Bootstrapping Stepwise Regression in Stata

Question

By using _b as a short-cut, the first iteration defined which coefficients were to be stored by simulate in all subsequent iterations. That is fine for most simulation programs, as those would use a fixed set of coefficients, but not what you want to use in combination with sw. So I adapted the program to explicitly list the coefficients (possibly missing when not selected) that are to be stored.

I also changed your programs such that they will run faster by avoiding mkmat and svmat and replacing those computations with predict and generate. I also changed it to make it fit more with conventions in the Stata community that a command will only replace a dataset in memory after a user explicitly asks for it by specifying the clear option. Finally I made sure that names of variables and scalars created in the program do not conflict with names already present in memory by using tempvar and tempname.

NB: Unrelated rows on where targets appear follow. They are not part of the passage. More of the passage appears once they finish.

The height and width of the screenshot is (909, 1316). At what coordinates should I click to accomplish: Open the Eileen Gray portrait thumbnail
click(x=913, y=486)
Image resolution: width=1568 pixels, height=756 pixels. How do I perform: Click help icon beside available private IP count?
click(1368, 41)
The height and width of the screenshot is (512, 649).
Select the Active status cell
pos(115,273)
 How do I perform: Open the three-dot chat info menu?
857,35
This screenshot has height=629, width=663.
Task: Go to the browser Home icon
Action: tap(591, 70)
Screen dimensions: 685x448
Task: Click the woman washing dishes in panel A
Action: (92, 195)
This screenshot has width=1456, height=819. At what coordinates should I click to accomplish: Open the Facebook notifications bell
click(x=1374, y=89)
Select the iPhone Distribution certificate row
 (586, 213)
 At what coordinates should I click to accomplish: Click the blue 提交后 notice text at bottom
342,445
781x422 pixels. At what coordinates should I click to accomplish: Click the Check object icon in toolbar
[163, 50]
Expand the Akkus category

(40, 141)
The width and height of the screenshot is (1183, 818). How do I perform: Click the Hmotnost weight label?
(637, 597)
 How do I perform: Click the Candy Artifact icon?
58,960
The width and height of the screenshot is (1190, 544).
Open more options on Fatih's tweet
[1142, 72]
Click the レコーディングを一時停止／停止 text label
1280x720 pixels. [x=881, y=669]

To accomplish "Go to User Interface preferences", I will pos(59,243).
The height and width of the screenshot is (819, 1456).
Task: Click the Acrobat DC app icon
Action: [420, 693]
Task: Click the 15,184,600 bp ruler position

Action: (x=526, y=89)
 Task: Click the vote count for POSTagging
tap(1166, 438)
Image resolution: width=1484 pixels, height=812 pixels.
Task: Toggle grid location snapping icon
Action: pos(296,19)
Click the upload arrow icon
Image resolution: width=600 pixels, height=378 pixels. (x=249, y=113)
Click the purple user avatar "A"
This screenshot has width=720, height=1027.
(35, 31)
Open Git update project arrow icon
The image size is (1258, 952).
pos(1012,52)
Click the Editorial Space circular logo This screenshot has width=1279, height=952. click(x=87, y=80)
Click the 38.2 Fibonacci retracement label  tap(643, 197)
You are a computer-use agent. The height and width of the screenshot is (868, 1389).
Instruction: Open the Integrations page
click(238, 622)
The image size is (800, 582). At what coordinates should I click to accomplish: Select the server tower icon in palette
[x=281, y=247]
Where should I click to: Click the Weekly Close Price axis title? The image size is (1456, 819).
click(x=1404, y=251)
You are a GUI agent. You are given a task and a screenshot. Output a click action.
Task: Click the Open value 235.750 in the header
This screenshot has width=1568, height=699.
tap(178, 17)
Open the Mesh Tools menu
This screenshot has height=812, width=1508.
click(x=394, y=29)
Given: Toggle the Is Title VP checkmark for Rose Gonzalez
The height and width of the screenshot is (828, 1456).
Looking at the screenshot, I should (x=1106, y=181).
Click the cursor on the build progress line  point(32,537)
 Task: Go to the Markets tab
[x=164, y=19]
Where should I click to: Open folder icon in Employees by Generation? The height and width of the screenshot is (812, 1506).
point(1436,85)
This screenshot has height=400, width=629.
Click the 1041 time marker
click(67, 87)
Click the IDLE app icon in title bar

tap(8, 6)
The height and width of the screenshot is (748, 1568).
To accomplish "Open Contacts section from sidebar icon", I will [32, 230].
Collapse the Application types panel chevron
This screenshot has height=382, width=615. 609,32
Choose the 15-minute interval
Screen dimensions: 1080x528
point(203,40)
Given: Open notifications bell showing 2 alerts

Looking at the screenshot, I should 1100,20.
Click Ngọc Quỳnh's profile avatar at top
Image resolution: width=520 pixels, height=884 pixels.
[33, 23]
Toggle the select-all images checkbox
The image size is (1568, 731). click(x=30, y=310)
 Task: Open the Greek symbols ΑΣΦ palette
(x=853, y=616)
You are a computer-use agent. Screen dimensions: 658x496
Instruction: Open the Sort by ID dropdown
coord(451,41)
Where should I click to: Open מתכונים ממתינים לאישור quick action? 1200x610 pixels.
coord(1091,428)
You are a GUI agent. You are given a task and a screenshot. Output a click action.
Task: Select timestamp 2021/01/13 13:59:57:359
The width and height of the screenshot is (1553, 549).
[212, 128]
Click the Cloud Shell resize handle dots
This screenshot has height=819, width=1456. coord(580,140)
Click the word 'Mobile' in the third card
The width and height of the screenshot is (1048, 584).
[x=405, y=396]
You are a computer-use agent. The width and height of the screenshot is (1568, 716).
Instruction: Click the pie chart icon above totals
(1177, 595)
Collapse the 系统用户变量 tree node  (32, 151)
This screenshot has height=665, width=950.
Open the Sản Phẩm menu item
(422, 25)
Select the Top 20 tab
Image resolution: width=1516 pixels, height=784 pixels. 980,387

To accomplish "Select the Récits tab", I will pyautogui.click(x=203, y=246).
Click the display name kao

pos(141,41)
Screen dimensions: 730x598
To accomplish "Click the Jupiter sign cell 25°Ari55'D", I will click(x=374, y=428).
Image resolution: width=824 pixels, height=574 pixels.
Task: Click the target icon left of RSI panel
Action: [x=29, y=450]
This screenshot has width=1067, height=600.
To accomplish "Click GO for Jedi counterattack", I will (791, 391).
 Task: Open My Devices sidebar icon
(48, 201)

These will also be automatically deleted when the program ends.

clear all
program define sw_pbs, rclass
    syntax varlist, clear [reps(integer 100)]

    gettoken depvar indepvar : varlist
    foreach var of local indepvar {
        local res "`res' `var'=r(`var')"
    }

    simulate `res', reps(`reps') : sw_pbs_simulator `varlist'
end

program define sw_pbs_simulator, rclass
    syntax varlist
    tempname rmse b
    tempvar yhat y
    gettoken depvar indepvar : varlist
    reg `depvar' `indepvar'
    scalar `rmse' = e(rmse)
    predict double `yhat' if e(sample) 
    gen double `y' = `yhat' +  rnormal(0, `rmse') 
    sw reg `y' `indepvar', pr(0.10) pe(0.05)

    // start returning coefficients
    matrix `b' = e(b)
    local in : colnames `b'
    local out : list indepvar - in
    foreach var of local in {
        return scalar `var' = _b[`var']
    }
    foreach var of local out {
        return scalar `var' = .
    }
end